DESCRIPTION OF THE TASK
Pick up the motorcycle blog entries below where they stop, continuing from the last sentence shown.

TEXT EXCERPT
+===+
31 July 2007 – Lost Day

I spent the entire day at the univ yesterday getting caught up. My old friend, Dan Bowman, was in town last night, so Suzi and I had dinner with him. Afterwards he came over to the house and we talked about motorcycles and life for a few hours. Dan goes through bikes, either by buying and selling them rather quickly or by trashing them. Like my buddy Greg Calhoun, he bluto-izes them. In recent months he’s laid down a new ZX-10R on both sides and most recently grenaded the motor on his KTM Supermotard. He’s a great guy though, so don’t give him a hard time about his care towards his bikes. We were talking Supermotards, as he’s been raging for one for several years. He said his KTM was the most fun he’s ever had on a street bike. After our test last week in CA I can relate. They’re a hoot. We lamented the fact that Suzuki doesn’t make a SM version of their DRZ650. Bummer. The hypermotard is a neat concept, but it’s 75 pounds too heavy. Ducati’s indicated weight is 390 lbs, which usually doesn’t include fuel.  That weight puts it about 10 pounds lighter than a Monster, and while a bike of that weight is flickable, it can’t compare with something 50 pounds lighter. If you look at the weights of a good SM, they’re all around 325-350 wet. It’s a shame that Ducati hasn’t made a single in 4 decades (the supermono doesn’t count). The KTM 690 is my favorite looking SM. Aprilia’s smaller SM is nice, but Dan said the motor is a race design and has to be built every 3000 miles. I’ll have to check into that. I can’t imagine Aprilia marketing a motor that needs that level of tuning. SM’s are a growing craze here, but we’re trailing Europe and Asia in finding out their appeal.

The above pic is a shot of the 4 bikes we tested in Calif. Each one excelled at some aspect. Today I’ll be hitting the keyboard alot in an attempt to add a thousand words to the comparison story.

Well, I got some bad news yesterday. My favorite supply rep, Dan Green, is no longer employed by Lockhart Philips. He was good to me and understood my business and my needs. When a rep leaves, they don’t give advance notice. You just get another voice on the line. I was swearing when I got the typical response by the new rep. “Dan no longer works at this company”. I was yelling expletives for a minute. The new guy didn’t know my name, my company, or his products. Shit…..

Nothing else to report other than I’m considering making the DD a weekly thing. Readership has been dwindling, and my life is getting more hectic by the day. I appreciate those of you that check in daily, but I’m starting to bore myself with my ramblings. I’ve been dedicated to the DD, but I don’t think much would be lost by a longer weekly posting. I’ll decide on it in the next week or so. I’m not chasing “but I read it daily” or “you suck!” replies, so please don’t feel that I’m fishing for compliments or disparagements.

30 July 2007 – The Dog Days

The heat index went past 100 yesterday. It’s just miserable doing anything outside. It was a good weekend to be in the mountains, but not in the panhandle of Florida. It could be worse though— at least no hurricanes….. yet.
+===+
GIVEN MATERIAL
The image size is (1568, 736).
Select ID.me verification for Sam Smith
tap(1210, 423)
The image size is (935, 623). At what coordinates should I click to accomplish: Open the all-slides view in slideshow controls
+===+
WRITTEN RESPONSE
I got both of the 999 bikes up on the lifts and removed the bodywork. The 999 takes a lot longer to undress than the 916 series, but nothing compared to the 1098. I didn’t notice until today, but my 999s doesn’t have quick release fuel connectors. Weird. No matter, as the new quick disconnect connectors aren’t as easy to remove anyway. They’re easier to install, but not easier to remove. The best way to remove the fuel lines without quick disconnects is to squirt WD-40 around the end of the hose and let it seep into the end. Then loosen the clamp and twist the hose until it spins. Then it will just pull right off. When installing, I use anti seize paste to ensure the hose doesn’t mate to the steel. I found some bad news when moving the 999s to the workshop. My clutch master cylinder is kaput. All squeeze and no pressure. That’s the second bad radial brembo I’ve seen in the past few years. Time to see of Fred at Yoyodyne has rebuild kits for them. It took me an extra 10 minutes to remove the fairings on Greg’s bike. If the bottom screws that connect the fairing lowers are overtorqued, the seize inside the wellnuts. It took some swearing and skinned knuckles to reach inside his lowers and hold the wellnuts while I broke the screws free. Joy.

Above: Greg Ames’ ’04 999 is all set on lift #1, while my ’03 999s is prepped on lift #2. 

 

Above: Greg likes to use all of his centertread prior to replacing his tires. Jeez!!!

I did a lot of work on the website yesterday, adding 5 products and updating a few others. August is shaping up to be a busy month, so I’m not planning on many changes to the product lineup.

Today is a full day of teaching and grading. Enjoy your monday. New eatery for Wed night…. Times Grill across from the Applebees on 9 mile Rd. – 1845 hrs.

29 July 2007 – Another successful service

For some strange reason, I awoke yesterday morning at 0200. I tried to get back to sleep, but it was a no-go. With nothing else to do, I headed out to the workshop and started tinkering with my MTS1000.  Five hours later, the MTS was assembled and ready for the road again. I started it up and warmed it up to temp. Gone is the stumbling idle. It runs smoother than a new bike, which, for all intents and purposes, it is. The valves are spot on, the exhaust valves and guides are new, and the powercard is sorting any low end leanness. Life is good, even if it did cost me a good night’s sleep.

Suzi and I did yard work yesterday morning. Well, truth be told, Suzi did most of the work. Greg Ames dropped off his 999 for a service yesterday while I was helping Suzi, so I had to spend some time with him before heading to the post office. By the time I returned, Suzi had weed wacked and cut all 2 acres. What a woman.

With the MTS off lift #2, it’s free to accept another bike. I think I’ll roll my 999s up on it today. Greg is getting a lot of work done to his bike, so it will take me a few weeks to finish with everything. I’m scheduled to do the 600 mile service on a 1098 the following week, but I don’t need a lift for that.

I found my close up lenses, so I’m putting up the ads for the 999r carbon fenders and the ti-front axle nuts today. I have a few products in prototype, but I’m not saying anything until they’re tested. Tool stuff mostly.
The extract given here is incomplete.